Dans mon cabinet de toilette, j'ouvre la housse renfermant mon smoking et l'observe, un sourire en coin. Juste au-dessus de la poche pectorale, là où le mouchoir prendra place, je regarde la petite tache que le teinturier n'a jamais réussi à faire partir. Pour mon plus grand plaisir. Cette salissure, que le professionnel cherche encore à identifier pour l'anéantir, est tout ce qu'il me reste de Damien. Impossible de me souvenir comment il me l'a faite, et je ne cherche de toute façon pas à me le rappeler. Je sais que c'était lui. Ça me suffit.

_ Tu es visible ? » crie la voix de Sandrine derrière la porte.

_ Si je te dis que non, ça t'arrêtera ? » tenté-je.

Elle ouvre la porte du bureau en riant et le traverse. Je soupire. Un jour, il faudra que je lui rappelle que ce n'est pas parce que je suis gay que je n'ai pas de pudeur, et que je ne suis pas gêné par la présence d'une femme à mes côtés quand je dois me changer.

_ Encore ce vieux machin ? » attrape-t-elle le revers de la veste. « Florian, je sais que tu es débordé, mais tu pourrais prendre le temps pour un nouveau smoking, non ?

_ Non.

Je ne prends pas la peine de me justifier. Si je devais attirer son attention sur la petite tache à peine visible et qui sera bientôt masquée par le mouchoir, nul doute qu'elle trouverait un magasin encore ouvert pour m'obliger à en acheter un autre.

_ Je vois que tu as pu trouver une robe qui ne te fera pas confondre avec la décoration. » retire-je ma veste.

_ Oui ! » m'offre-t-elle un grand sourire avant de tourner sur elle-même. « Comment tu trouves ? Tu aimes ?

_ Aurais-tu une baisse de self-love ou de pulsion féministe pour avoir besoin de l'approbation d'un homme ? Le patriarcat a de beaux jours devant lui.

Elle me fusille du regard, mais ce n'est qu'un juste retour de bâton face à sa remarque acerbe de la veille, aussi ne réplique-t-elle rien.

_ Je suppose que tu ne vas pas me laisser me changer en paix. Aurais-tu au moins l'obligeance de me laisser un peu d'intimité en retournant dans le bureau ?

_ Je suis certaine que tu ne demanderais pas ça à Romain. Surtout, » poursuit-elle pour m'empêcher de répliquer, « quand tu l'auras vu dans son costume bleu. Il est à tomber !

_ Je crois avoir enregistré le numéro de ton mari... Laisse-moi chercher... » m'empare-je de mon téléphone.

_ T'es chiant, Florian.

_ Non ! C'est toi qui es chiante ! Tu refuses de comprendre et ton comportement tient du harcèlement ! Je te remercie de vouloir à ce point mon bonheur, mais il ne passera pas par Romain. Alors maintenant, tu me lâches ! Et, pour ta gouverne, peu importe ce qu'il porte, Romain est toujours à tomber !
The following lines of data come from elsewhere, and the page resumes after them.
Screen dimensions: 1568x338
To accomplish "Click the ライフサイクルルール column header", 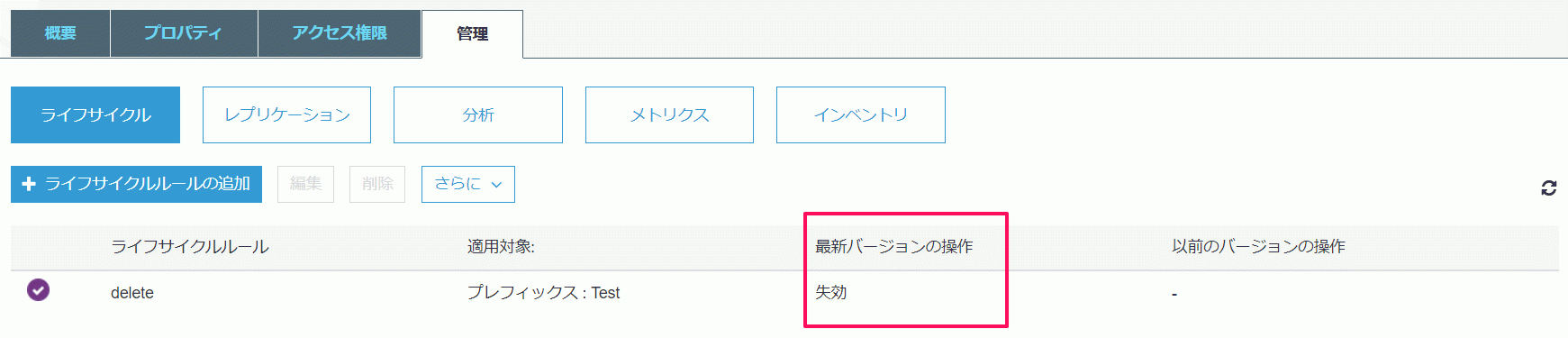I will coord(190,246).
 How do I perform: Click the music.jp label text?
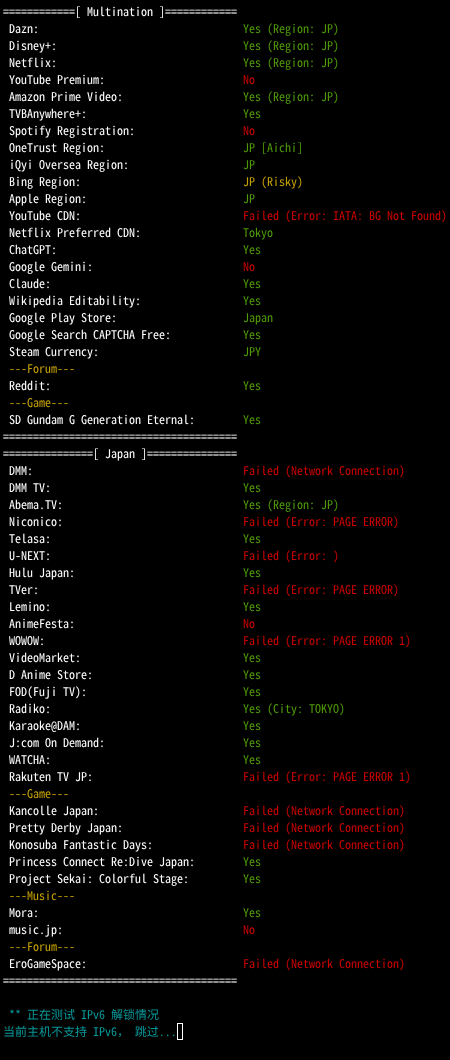tap(35, 930)
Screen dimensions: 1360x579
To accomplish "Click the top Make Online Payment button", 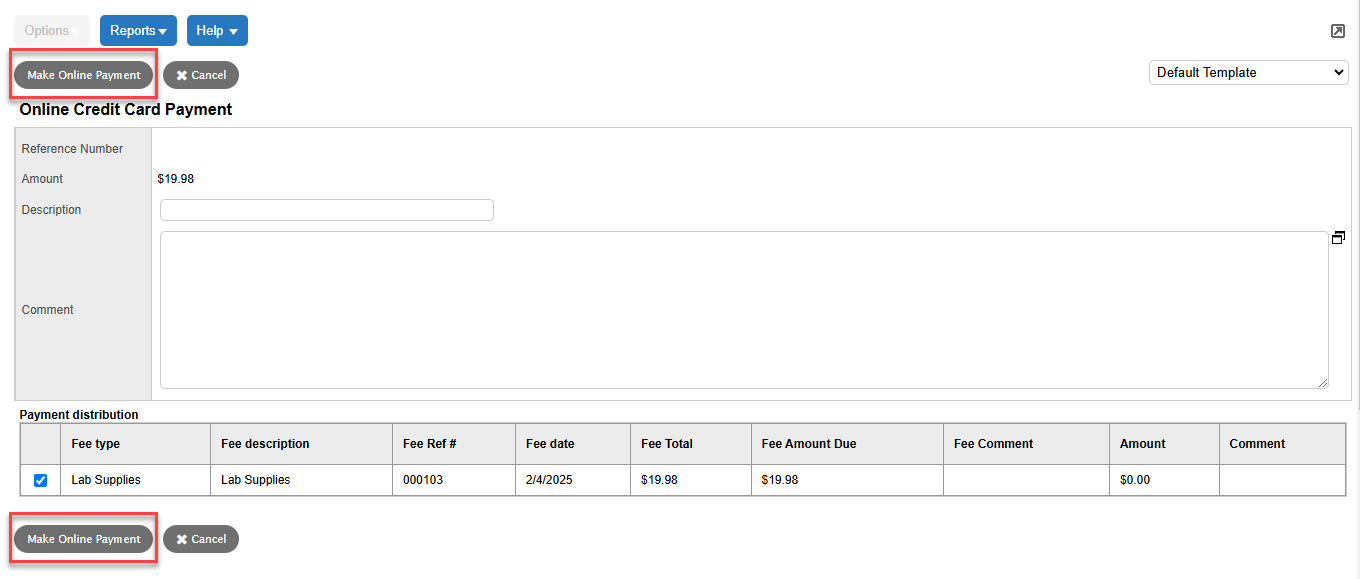I will (83, 74).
Elle hausse un sourcil, les bras croisés sur son torse. J'ai conscience de ce que j'ai dit. Tant pis. C'est loin d'être un mensonge et me désavouer maintenant serait une offense faite au brun.

_ Et après tu me dis de lâcher l'affaire ? Florian, faut que tu trouves une solution, parce que tu vas devenir fou si vous ne pouvez pas être ensemble. Je ne sais pas... Ouvre une antenne de la boîte dans une autre ville, tu le mutes là-bas, et tadam ! Vous ne bossez plus ensemble et vous pouvez vous mettre en couple !

_ Sandrine, pour la mille-et-unième fois » me massé-je les tempes, « je suis son employeur et je...

_ ... et tu ne veux pas avoir de relation privée avec tes employés. Je connais la musique. Mais, merde, je ne comprends quand même pas ! Depuis quand le bonheur passe après le travail ?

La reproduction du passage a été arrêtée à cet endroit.